Tuesday 26th of November 2024

whinger of the year .....

whinger of the year .....

And so it's time again for our gala ceremony to announce the Australian Whinger of the Year. I got more than 400 emails from readers last week, most agreeing with my short list of Tony Abbott, the retailer Gerry Harvey, those meddlesome priests George Pell and Fred Nile, and the moaning, mining magnates Twiggy Forrest and Gina Rinehart.

But there was a slew of other nominations, headed by Christopher ''Poodles'' Pyne, the manager of opposition business in the Parliament. Or Whiny Pyney, as one reader dubbed him. Scott Morrison, the ''Shadow Minister for Xenophobia'', Andrew Robb, the Liberals' lugubrious finance spokesman, and Barnaby Joyce also got gonged.

Kevin Rudd won a couple of mentions. Inexplicable, that, for as Kevin never ceases to tell us, he is sublimely happy being Foreign Minister, working hand in glove with Julia Gillard for the national good. (Pigs cleared for takeoff.)

The media also copped a hammering, including my good self.
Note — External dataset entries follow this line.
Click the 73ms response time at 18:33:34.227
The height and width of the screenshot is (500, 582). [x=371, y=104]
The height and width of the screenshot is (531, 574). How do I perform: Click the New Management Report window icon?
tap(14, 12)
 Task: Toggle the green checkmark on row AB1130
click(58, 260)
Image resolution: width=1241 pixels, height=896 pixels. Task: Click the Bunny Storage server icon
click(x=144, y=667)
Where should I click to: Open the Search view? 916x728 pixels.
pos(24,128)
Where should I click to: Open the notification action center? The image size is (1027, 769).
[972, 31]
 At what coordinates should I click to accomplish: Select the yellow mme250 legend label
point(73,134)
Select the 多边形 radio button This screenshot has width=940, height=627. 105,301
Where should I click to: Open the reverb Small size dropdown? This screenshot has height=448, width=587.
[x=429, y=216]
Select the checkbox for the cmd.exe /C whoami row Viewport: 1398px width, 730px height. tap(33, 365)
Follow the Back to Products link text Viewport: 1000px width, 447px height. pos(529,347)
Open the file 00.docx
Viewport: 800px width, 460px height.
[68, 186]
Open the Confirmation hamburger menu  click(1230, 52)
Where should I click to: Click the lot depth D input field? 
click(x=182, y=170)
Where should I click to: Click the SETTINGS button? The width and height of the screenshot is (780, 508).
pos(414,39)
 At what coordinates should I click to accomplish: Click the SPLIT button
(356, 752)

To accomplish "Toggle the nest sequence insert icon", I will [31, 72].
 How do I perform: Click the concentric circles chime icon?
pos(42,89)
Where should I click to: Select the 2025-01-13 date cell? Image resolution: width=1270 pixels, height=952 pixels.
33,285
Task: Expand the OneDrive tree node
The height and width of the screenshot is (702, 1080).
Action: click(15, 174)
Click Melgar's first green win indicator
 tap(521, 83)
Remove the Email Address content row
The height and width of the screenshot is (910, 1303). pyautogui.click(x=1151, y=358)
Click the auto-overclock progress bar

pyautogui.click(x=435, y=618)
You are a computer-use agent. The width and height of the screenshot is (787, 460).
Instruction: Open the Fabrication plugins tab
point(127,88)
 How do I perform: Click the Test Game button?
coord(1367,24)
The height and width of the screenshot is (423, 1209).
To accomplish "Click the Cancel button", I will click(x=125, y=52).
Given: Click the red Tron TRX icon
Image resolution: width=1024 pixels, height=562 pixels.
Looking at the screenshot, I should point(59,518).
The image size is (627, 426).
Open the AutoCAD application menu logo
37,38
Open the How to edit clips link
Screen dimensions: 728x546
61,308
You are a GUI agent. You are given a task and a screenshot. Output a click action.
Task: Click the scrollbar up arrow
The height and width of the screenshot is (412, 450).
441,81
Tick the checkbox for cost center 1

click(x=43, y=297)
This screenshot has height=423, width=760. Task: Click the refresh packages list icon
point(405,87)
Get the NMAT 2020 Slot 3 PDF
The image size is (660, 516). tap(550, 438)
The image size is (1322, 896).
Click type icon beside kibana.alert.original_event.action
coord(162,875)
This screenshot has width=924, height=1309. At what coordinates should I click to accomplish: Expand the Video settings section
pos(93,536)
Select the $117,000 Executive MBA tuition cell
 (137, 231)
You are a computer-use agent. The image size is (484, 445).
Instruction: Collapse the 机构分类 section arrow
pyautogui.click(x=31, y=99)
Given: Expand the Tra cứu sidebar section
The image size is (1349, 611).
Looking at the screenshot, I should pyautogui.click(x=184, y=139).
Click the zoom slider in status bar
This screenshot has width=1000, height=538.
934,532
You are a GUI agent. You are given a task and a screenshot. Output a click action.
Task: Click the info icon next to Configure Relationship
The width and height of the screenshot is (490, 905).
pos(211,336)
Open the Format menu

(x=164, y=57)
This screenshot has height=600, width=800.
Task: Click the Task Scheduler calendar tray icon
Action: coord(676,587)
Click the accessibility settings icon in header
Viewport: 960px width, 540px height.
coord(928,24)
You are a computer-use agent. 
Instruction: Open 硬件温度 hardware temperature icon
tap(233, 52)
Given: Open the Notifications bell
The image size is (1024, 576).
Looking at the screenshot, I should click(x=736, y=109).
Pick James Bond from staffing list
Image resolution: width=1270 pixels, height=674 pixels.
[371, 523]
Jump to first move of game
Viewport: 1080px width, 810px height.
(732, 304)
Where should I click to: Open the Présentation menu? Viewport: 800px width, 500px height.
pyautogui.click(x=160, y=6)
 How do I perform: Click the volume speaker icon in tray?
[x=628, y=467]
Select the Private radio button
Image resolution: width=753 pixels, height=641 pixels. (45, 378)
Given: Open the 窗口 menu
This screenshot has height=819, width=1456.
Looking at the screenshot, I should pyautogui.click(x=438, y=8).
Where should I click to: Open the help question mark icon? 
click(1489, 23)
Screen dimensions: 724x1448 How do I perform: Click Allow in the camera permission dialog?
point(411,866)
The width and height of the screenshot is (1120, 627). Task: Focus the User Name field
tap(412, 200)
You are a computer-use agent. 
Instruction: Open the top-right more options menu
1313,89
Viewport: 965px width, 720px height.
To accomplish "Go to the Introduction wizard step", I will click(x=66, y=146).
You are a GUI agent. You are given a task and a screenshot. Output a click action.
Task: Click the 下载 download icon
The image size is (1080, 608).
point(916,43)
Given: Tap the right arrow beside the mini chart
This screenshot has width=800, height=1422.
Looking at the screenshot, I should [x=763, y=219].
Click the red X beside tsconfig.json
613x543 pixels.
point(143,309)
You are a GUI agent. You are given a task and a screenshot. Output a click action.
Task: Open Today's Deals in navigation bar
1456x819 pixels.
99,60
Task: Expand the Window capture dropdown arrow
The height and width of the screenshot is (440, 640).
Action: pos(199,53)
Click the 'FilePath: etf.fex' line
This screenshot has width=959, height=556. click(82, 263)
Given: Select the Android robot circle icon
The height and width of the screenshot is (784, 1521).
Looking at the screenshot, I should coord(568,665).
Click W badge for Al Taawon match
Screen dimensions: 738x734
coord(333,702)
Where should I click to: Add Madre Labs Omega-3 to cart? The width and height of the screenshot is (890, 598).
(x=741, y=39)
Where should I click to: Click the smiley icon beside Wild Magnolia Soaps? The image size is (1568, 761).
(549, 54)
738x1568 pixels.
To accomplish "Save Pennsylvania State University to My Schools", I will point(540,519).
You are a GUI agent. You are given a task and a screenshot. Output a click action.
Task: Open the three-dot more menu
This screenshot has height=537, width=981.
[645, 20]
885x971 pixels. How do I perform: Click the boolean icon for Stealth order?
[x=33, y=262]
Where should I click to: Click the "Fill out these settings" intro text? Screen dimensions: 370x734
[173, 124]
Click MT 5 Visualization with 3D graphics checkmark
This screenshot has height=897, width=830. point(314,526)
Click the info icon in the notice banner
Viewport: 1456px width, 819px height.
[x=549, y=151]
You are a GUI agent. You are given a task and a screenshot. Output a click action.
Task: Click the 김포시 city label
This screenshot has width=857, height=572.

One nark suggested a winning trio of my Fairfax colleagues Michelle Grattan, Peter FitzSimons and Richard Glover; an eclectic combination, to say the least.

There was a torrent of scorn for the radio ranters Alan Jones and Ray Hadley, for Melbourne's village idiot Andrew Bolt, and for his News Ltd alter ego in Sydney, Piers Akerman. Bolt was singled out for his week of tear-stained self-pity after he got done for breaching the Racial Discrimination Act. And The Australian took a heavy beating, too, exquisitely birched by one reader for ''its bullying, fact distortion and the flagrant abuse of the newspaper for News Ltd's own corporate purposes''. Deary me.

Quite a few emails nominated all of us. The Australian people, that is. ''I suffered some pretty nasty reverse-culture shock,'' wrote a man newly returned home after three years as an aid worker in Laos. ''I couldn't believe how bad things had become here: the rampant sense of middle-class entitlement, aggressive self-interest, the constant braying over a thousand petty grievances. There is no sense of proportion on how lucky we actually are.'' Good point.

But there'll be no surprise at the outright winner. The best of our national leaders have sought to draw out what Paul Keating calls the golden threads of our society. Robert Menzies could do this when he chose to; Gough Whitlam and Bob Hawke understood it instinctively.

Tony Abbott does not. Like his mentor John Howard, he plays to our base instincts of greed, selfishness and fear. He wallows in the politics of NO, apeing the hysteria of the shock jocks: we are on the brink of economic disaster; climate change is ''crap''; we are ''threatened'' by gays and left-wing social engineering; a flood of ''illegals'' is swamping our borders.

We have the ''worst government in our history'', he howls, blithely ignoring Billy McMahon's Coalition shambles of the 1970s and Arthur Fadden's wartime conservatives of 1941, who collapsed in a heap after just 40 days in office.

And so on and on, ad nauseam. Tony Abbott: you are the 2011 Australian Whinger of the Year.